7. De préférence, supprimer l'ISF, qui est un mauvais impôt - à preuve, les nombreuses exonérations qu'il a fallu y associer pour qu'il soit supportable -, et le remplacer par un impôt sur les plus-values. A défaut de le supprimer, intégrer dans son assiette l'ensemble du patrimoine, y compris (notamment) les oeuvres d'art et les biens professionnels - ce qui suppose, pour être praticable, que les taux d'imposition soient suffisamment bas. Pour le patrimoine d'un couple en communauté de biens, appliquer le quotient conjugal à l'ISF - simple mesure de bon sens, les biens en question étant par hypothèse propriété pour moitié de chacun des conjoints. Supprimer les abattements pour enfants - qui n'ont pas de justification, s'agissant d'un impôt sur le patrimoine. Rétablir un système à tranches, de façon à assurer une progressivité du taux marginal d'imposition et éviter les effets pervers liés aux seuils.
8. Remettre à plat les niches fiscales, et supprimer celles dont l'effet positif sur la croissance ou sur l'emploi n'est pas avéré, ou pas en rapport avec le coût de la mesure - je pense par exemple, comme tout le monde, à la TVA réduite sur la restauration. Et éviter d'en inventer de nouvelles !
1. Taxer différemment les bénéfices des entreprises (Impôt sur les Sociétés) selon qu'ils sont distribués (dividendes) ou réinvestis. Cette différentiation (qui serait évidemment une nouvelle niche fiscale) n'aurait aucune justification en termes de justice, et aurait de forts inconvénients en termes d'efficacité économique.

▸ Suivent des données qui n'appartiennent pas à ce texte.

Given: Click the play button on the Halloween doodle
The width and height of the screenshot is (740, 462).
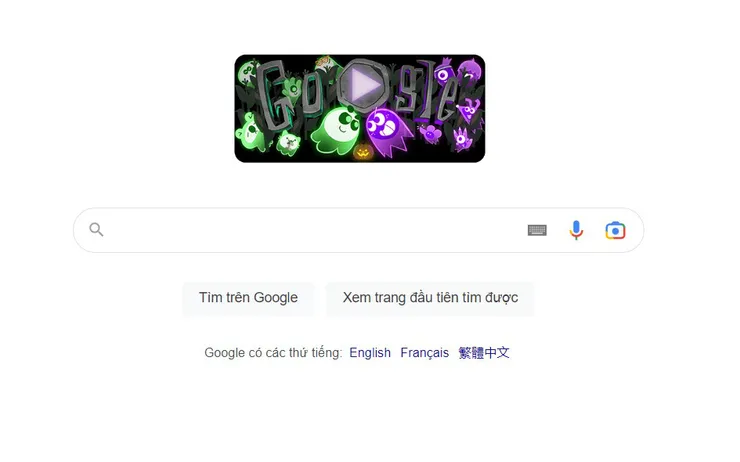Looking at the screenshot, I should click(362, 86).

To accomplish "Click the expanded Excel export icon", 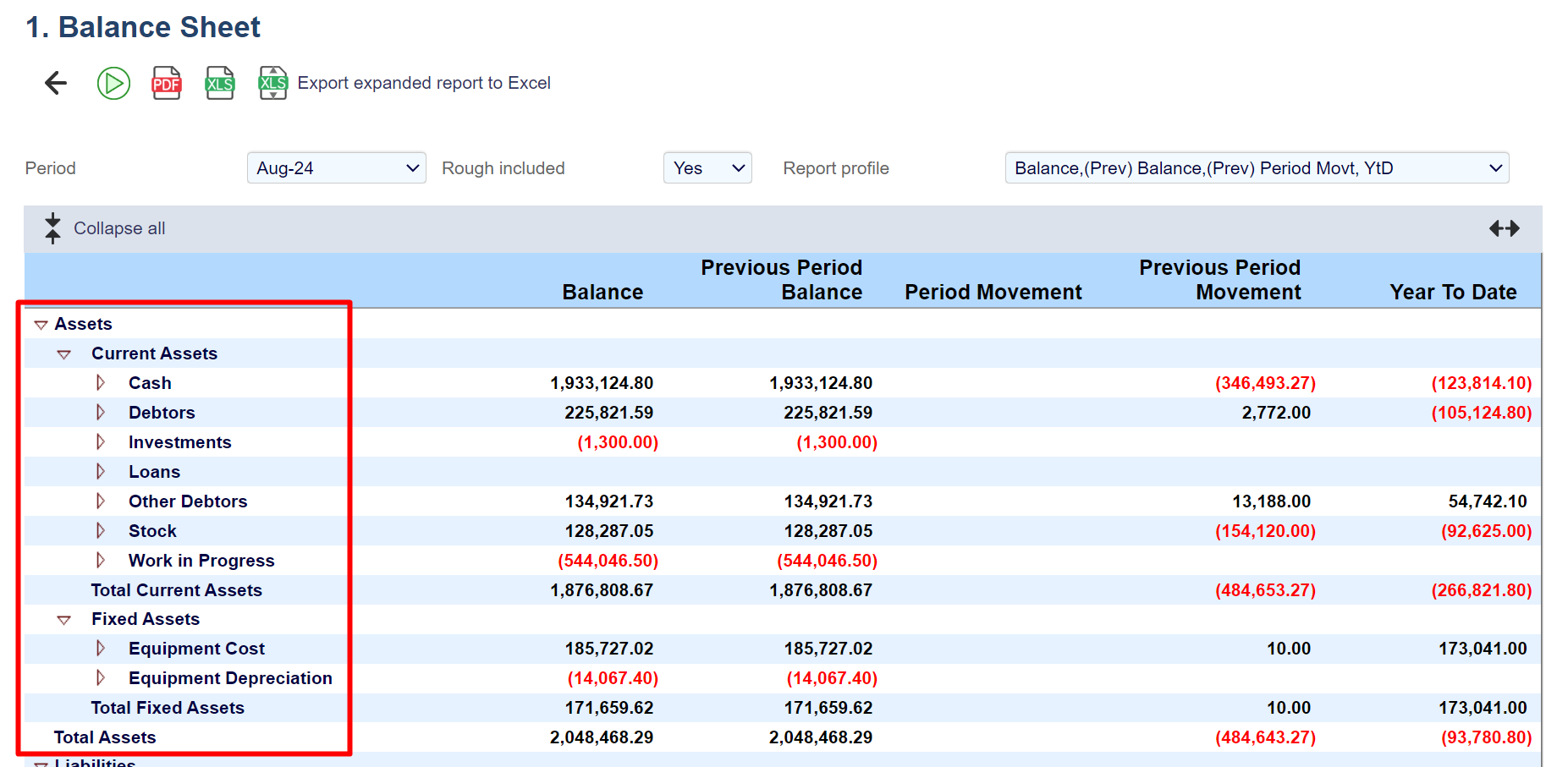I will click(272, 83).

2. Supprimer le quotient conjugal pour le calcul de l'impôt sur le revenu. Une telle suppression conduirait à taxer différemment un couple selon la répartition des revenus au sein du couple : par exemple, pour un même revenu global, un couple dans lequel la femme a un revenu supérieur à celui de son compagnon serait taxé davantage qu'un couple dans lequel les deux partenaires ont des revenus égaux. Cela ne me semble ni juste ni justifié.
3. Fusionner la CSG et l'IR. Cette mesure serait d'une grande complexité, aurait des effets non maîtrisables, serait totalement illisible, et serait donc très probablement mal comprise par la plupart. Elle n'aurait aucun avantage en contrepartie de ces inconvénients. Il est à mon avis bien préférable, pour rendre le système fiscal plus juste, d'intégrer dans l'assiette de l'impôt sur le revenu les revenus qui en sont actuellement exclus, et en particulier les revenus du patrimoine.
4. Mettre en place un prélèvement à la source. Cette mesure, d'une très grande complexité de mise en oeuvre, serait sans bénéfice pour personne (ou alors, s'il doit y avoir des bénéficiaires et donc probablement des "victimes", il serait honnête de nous dire lesquels). Un exemple de ce qu'il ne faut surtout pas promettre.